Github user squito commented on the issue:

    https://github.com/apache/spark/pull/19388
  
    @rezasafi and I talked about this for a while offline.  Its a lot trickier 
than this seems at first.  Here's whats going on:
    
    1. `SparkHadoopWriter` is pretending `rddId` is `stageId`, but clearly its 
not.  In the simple test cases they're the same, but they can be arbitrarily 
different.  That is not new -- it was in the old RDD commit protocol 
(https://github.com/apache/spark/blob/branch-2.0/core/src/main/scala/org/apache/spark/rdd/PairRDDFunctions.scala#L1084).
  However, SPARK-18191 changed it so that on the executors, it was using the 
real `stageId`, which resulted in an inconsistency.
    
    2. We really want the `stageId`.  Reza had initially made a change to just 
use the `rddId` consistently, since that is what was being used before.  

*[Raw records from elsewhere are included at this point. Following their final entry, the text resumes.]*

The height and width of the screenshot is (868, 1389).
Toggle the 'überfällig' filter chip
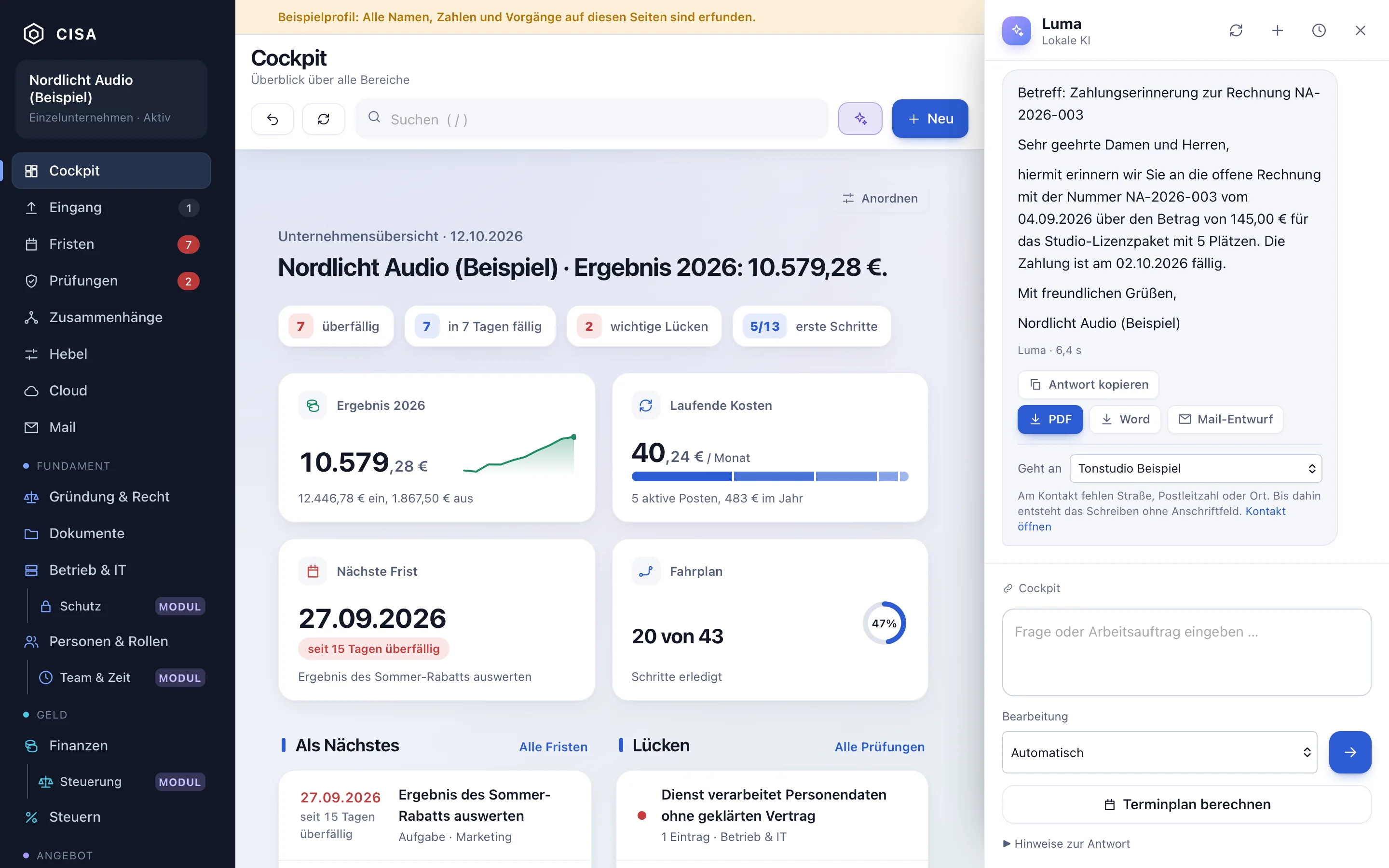pos(336,326)
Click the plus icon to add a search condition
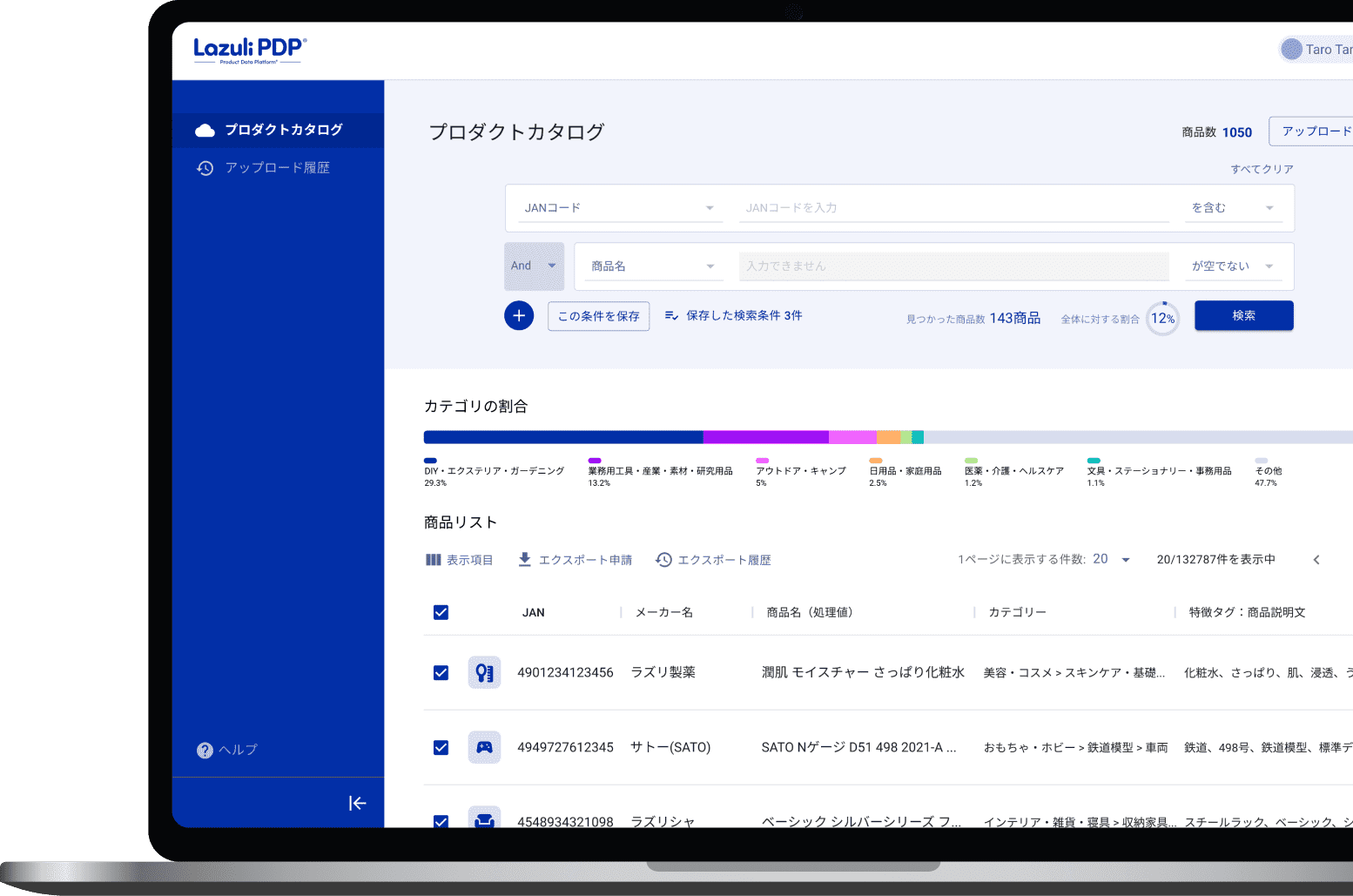The width and height of the screenshot is (1353, 896). (519, 315)
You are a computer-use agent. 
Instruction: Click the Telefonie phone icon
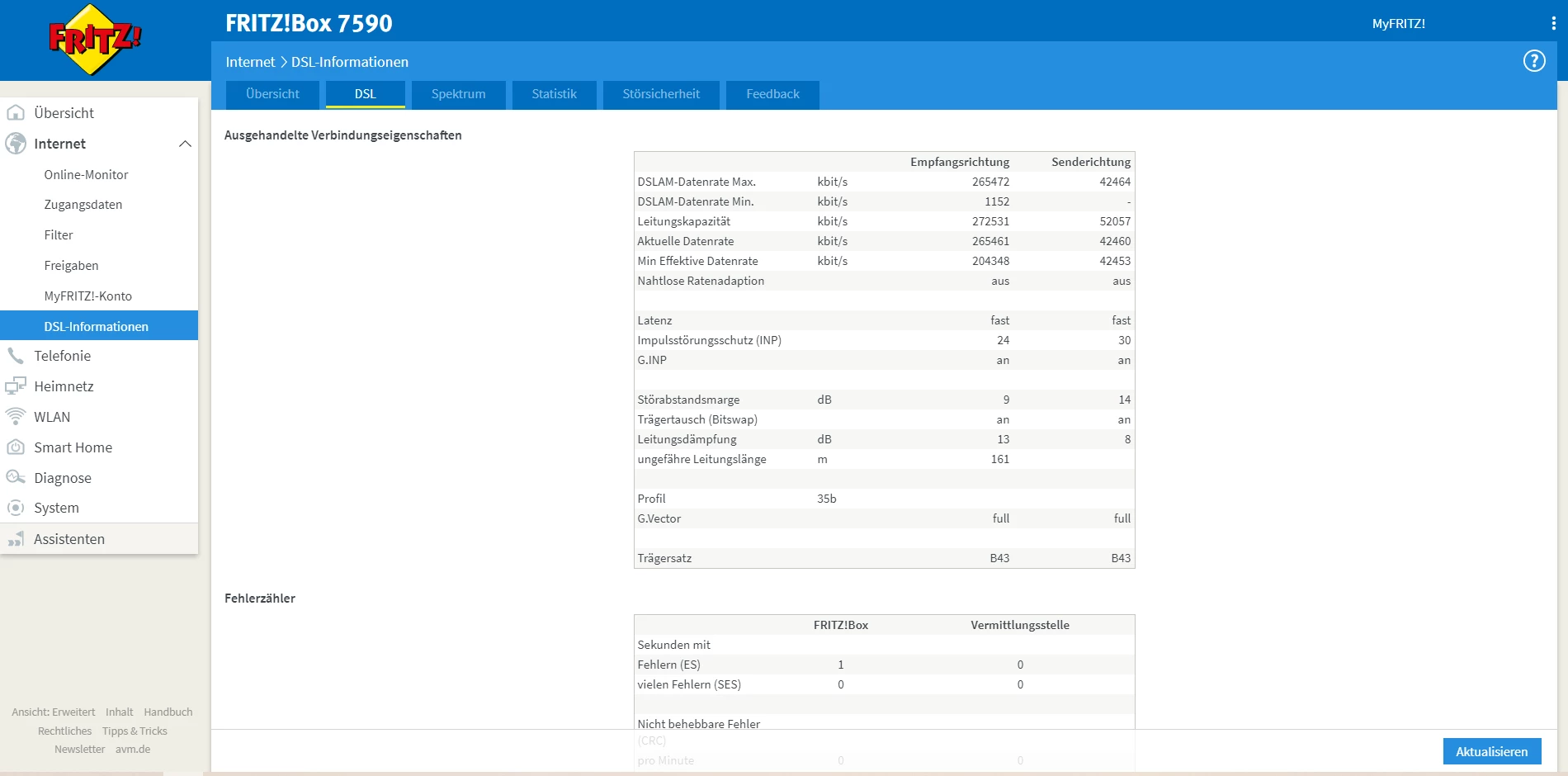16,356
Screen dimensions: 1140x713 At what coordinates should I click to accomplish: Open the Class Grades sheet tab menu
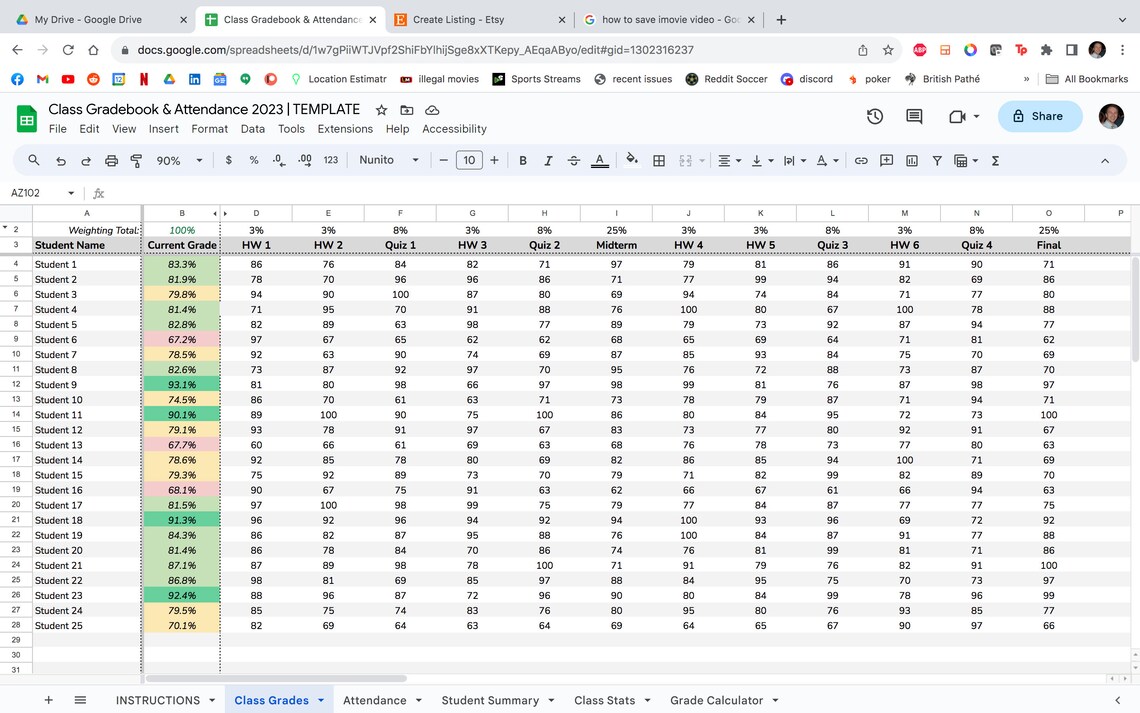pos(321,700)
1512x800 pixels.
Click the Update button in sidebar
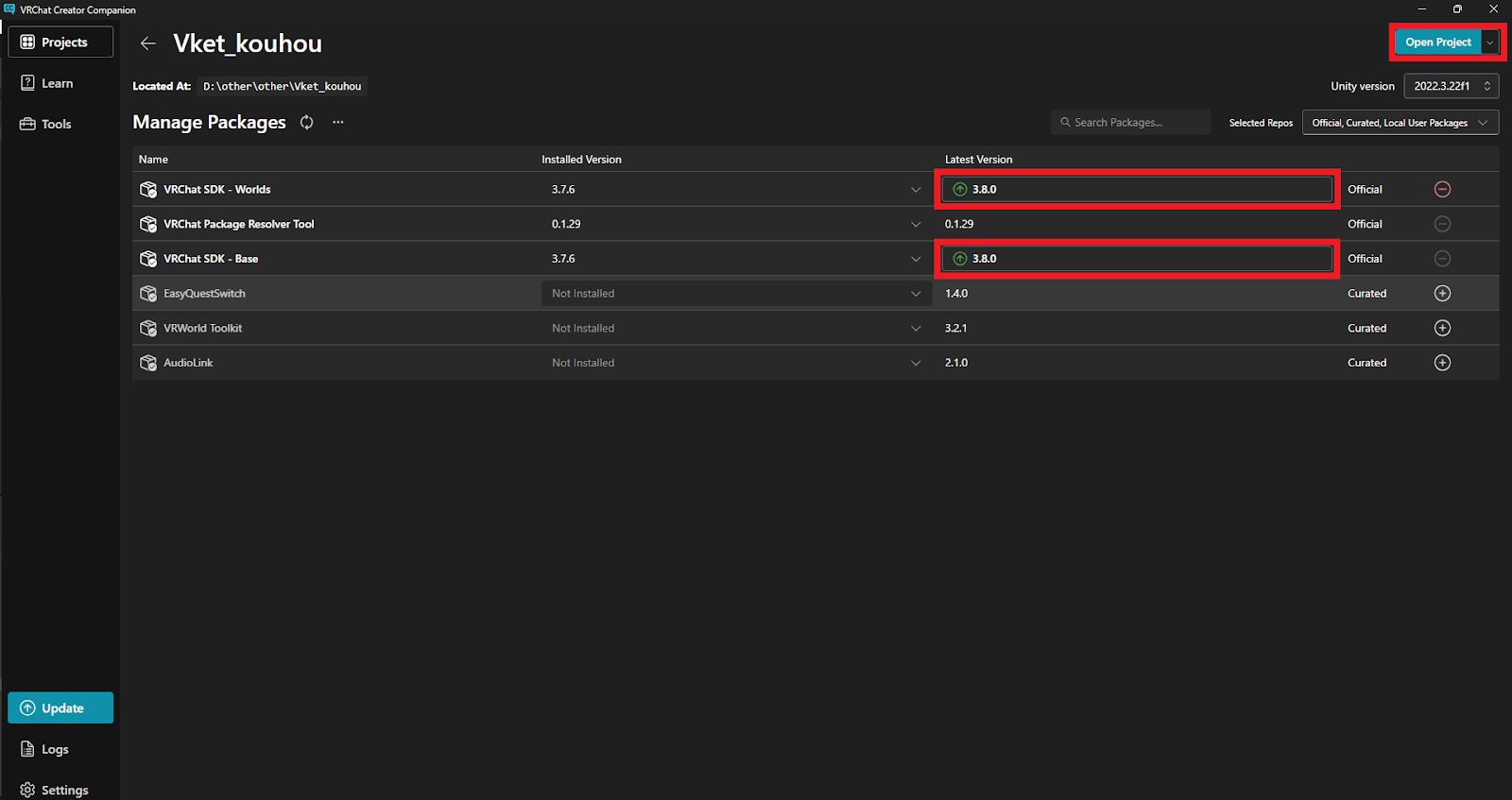[x=60, y=707]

However, this leads to an inconsistency, because the `OutputCommitCoordinator` 
actually expects the `stageId`.  Previously, this seemed to work because 
`PairRDDFunctions.saveAsNewAPIHadoopDataset` didn't go through the 
`OutputCommitCoordinator` (!!! can this be right?)  and 
`PairRDDFunctions.saveAsHadoopDataset`, which did go through the 
`OutputCommitCoordinator`, always used the actual `stageId` (it didn't do any 
setup before the `stageId` was available).  e.g here's the code in 2.0: 
https://github.com/apache/spark/blob/branch-2.0/core/src/main/scala/org/apache/spark/rdd/PairRDDFunctions.scala#L1161
    The RDD alone is *not* a good unique identifier -- the same RDD can get 
saved to hadoop multiple times, and those could even be run in parallel.  We 
need to make sure those tasks don't get mixed up with each other.
    
    3. Its actually quite hard to get the right `stageId`.  Its not exposed at 
all to the user before the job starts.  In fact, we *can't* expose the 
`stageId` before your call to `sc.runJob()`, because there could other threads 
racing to submit jobs, and the `stageId` isn't known until its inside the 
`DAGScheduler`'s eventLoop here: 
https://github.com/apache/spark/blob/4f8dc6b01ea787243a38678ea8199fbb0814cffc/core/src/main/scala/org/apache/spark/scheduler/DAGScheduler.scala#L866
    
    One way to do this would be to add another version of `sc.runJob()` which 
let you pass in yet another function, which is run inside the `DAGScheduler` 
after it has the `stageId`.  I don't even think we should expose that function 
publicly, we just need it inside inside PairRDDFunctions.
    
    Another possibility would be to forget about the actual stageId, and 
instead just get some unique id from the `OutputCommitCoordinator`, which is 
then passed along inside the closures.  But then you'd have to figure out how 
to replicate `OutputCommitCoordinator.stageStart() / stageEnd()`, which 
probably boils down to the same thing -- another version of `runJob`, this one 
which pushes the given ID down into the scheduler.
    
    Any other ideas?
    
    @tgravescs @markhamstra you may be interested in this as well.  I know 
you've told me you've had success w/ speculation lately, but seems like it 
would be pretty broken given the `rddId` vs. `stageId` (or maybe it doesn't 
matter b/c in most cases the Hadoop output committer ignores the `jobContext` 
passed in on `setupJob`?)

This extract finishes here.